Problem requirements: Can you resume the piece below about leaving ordinary life to live in an RV after cancer, picking up right after its final sentence?

Excerpted text:
You need to be a little crazy to let go of what society calls normal and set off to live in an RV.
It wasn’t just one big event that shaped our lives or tipped us over the edge to live as nomads but several things.
But the biggest was cancer.
Cancer, yeah that dreaded word. First it hit my mother, then my brother, then me. Cancer makes you look at life differently, a lot differently, at least for me it did.
When you think there may be a chance that your life could be cut short you ask yourself what have I accomplished? If I were to die tomorrow what would people remember about me? What has working all those long hours and accumulating all these things gotten me? I can’t take it with me.
Yep, all that crap goes through your head.
Then along came a group of crazy wonderful women called Sister’s on the Fly. They loved the outdoors, loved to camp, and made you feel like you could do anything you put your heart into. They truly helped you believe in yourself. All those wonderful crazy women helped push me over the edge in the most wonderful way possible. So many fond memories were made with my sisters.
I bought an old camper and fixed it up to honor all those strong women who went out west and did things people said they couldn’t do. I learned how to hitch her up and tow her down the road. Letting go of that camper was very difficult but it is helping another strong women to make her dreams come true.

[Saved data entries]
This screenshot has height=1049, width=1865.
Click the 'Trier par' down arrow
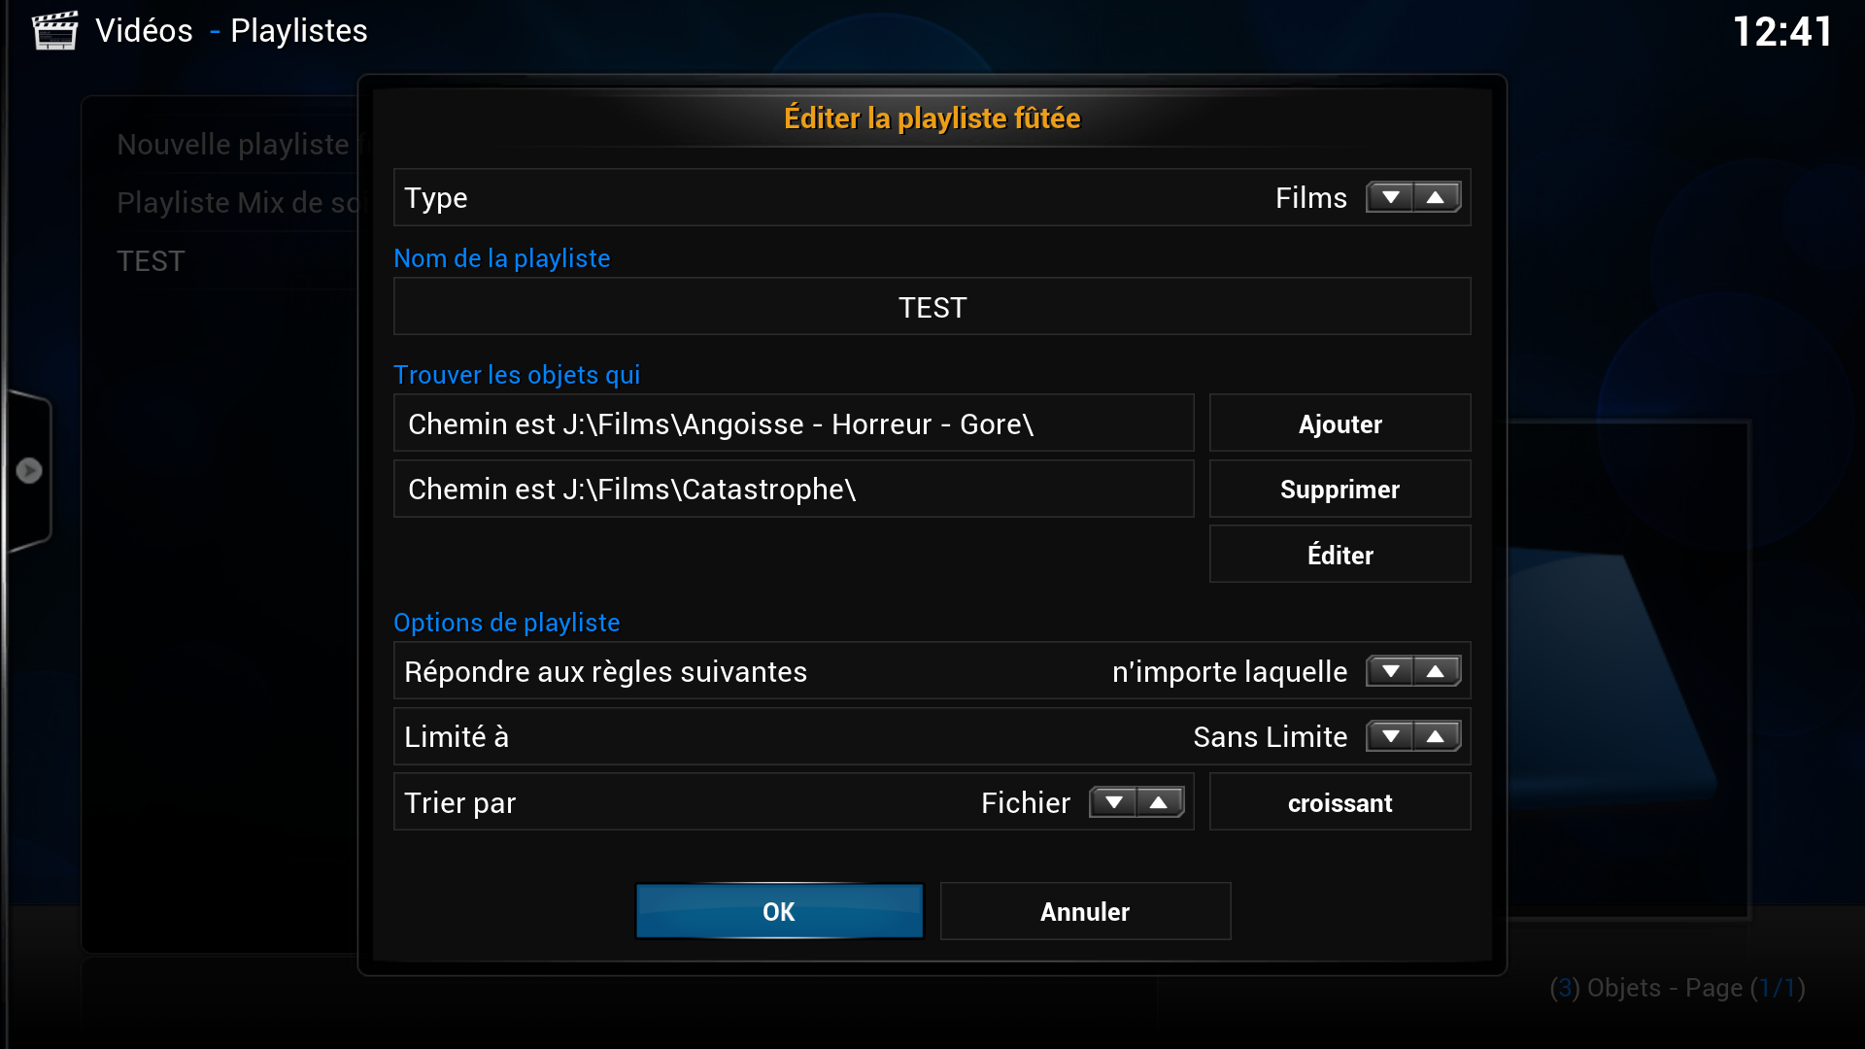coord(1113,803)
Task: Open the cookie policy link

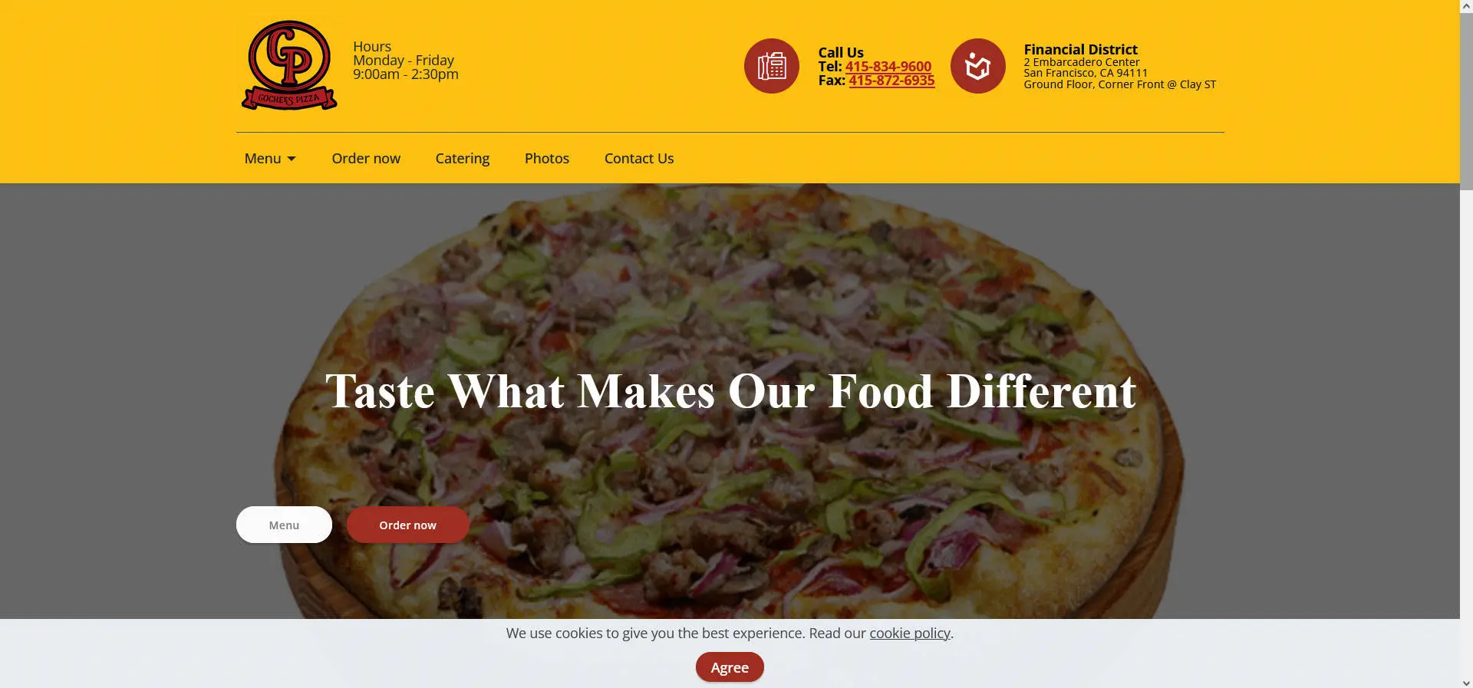Action: click(910, 633)
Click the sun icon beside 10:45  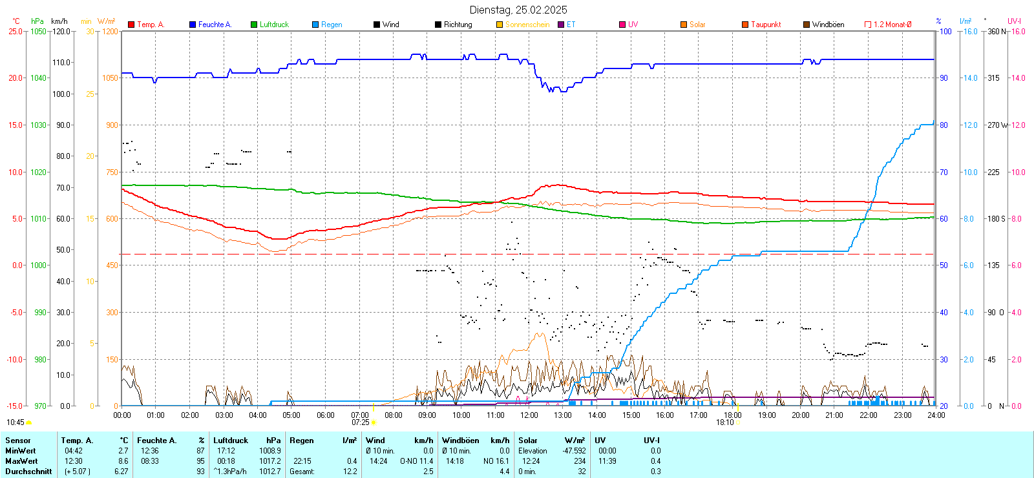29,422
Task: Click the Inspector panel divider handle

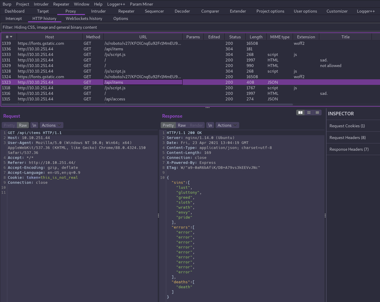Action: coord(325,215)
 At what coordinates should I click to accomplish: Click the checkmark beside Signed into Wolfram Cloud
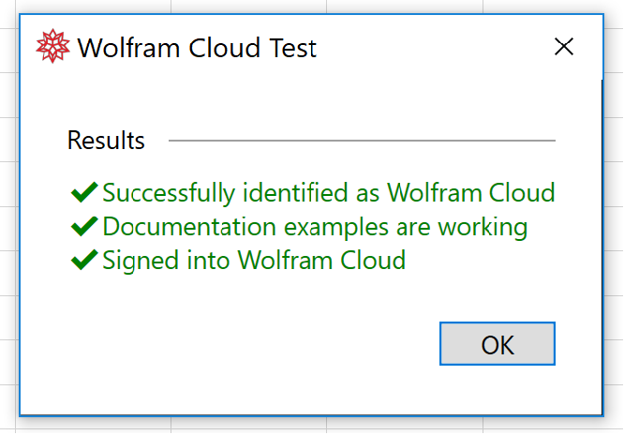[x=84, y=260]
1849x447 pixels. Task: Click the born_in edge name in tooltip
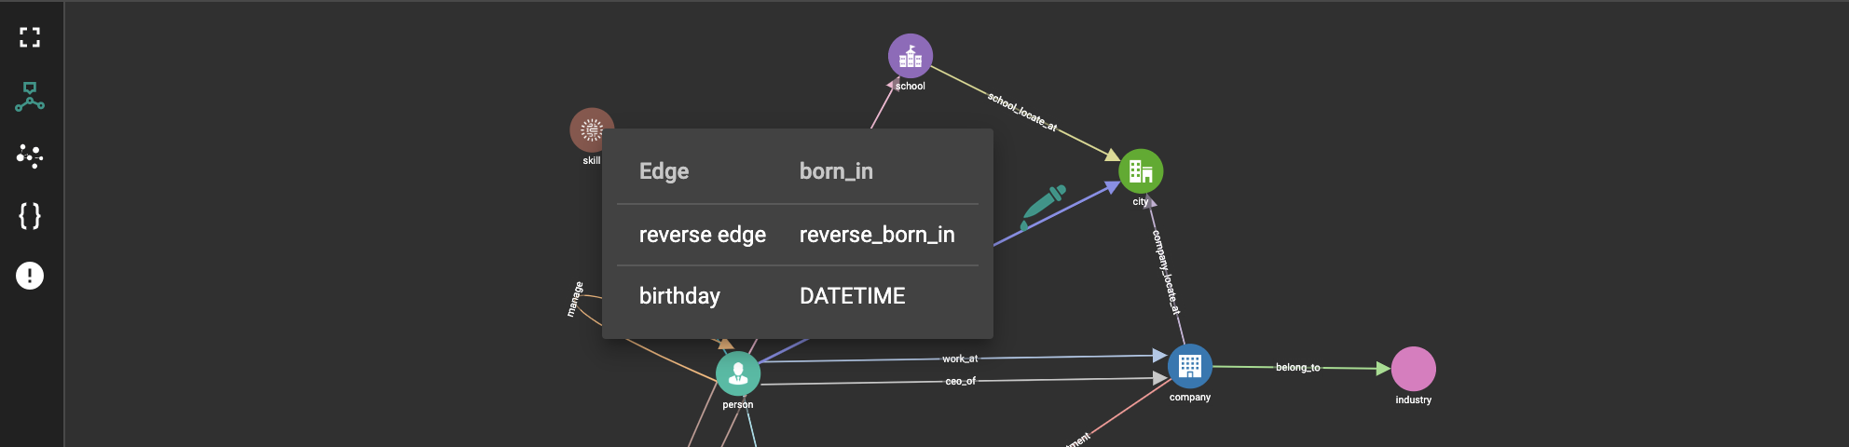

Output for this exercise:
We replaced that little camper with a Tiffin Allegro Bus (that my husband could actually stand up in), and away we went.
One of the first hurtles was getting across the Mackinac Bridge. I’m not a fan of bridges period, but this was no ordinary bridge.hen you are in the passenger seat of a large RV your perception of where the edge of the road is, is altered. All you see is water on your side.
I knew my husband was not that fond of driving us over the bridge either. I had to keep my cool to help him keep his. So I put on my big girl panties, strapped on my life jacket and made my self a large cocktail.
We made it over just fine, or at least he said we did, I don’t remember much more than the bad headache the next morning.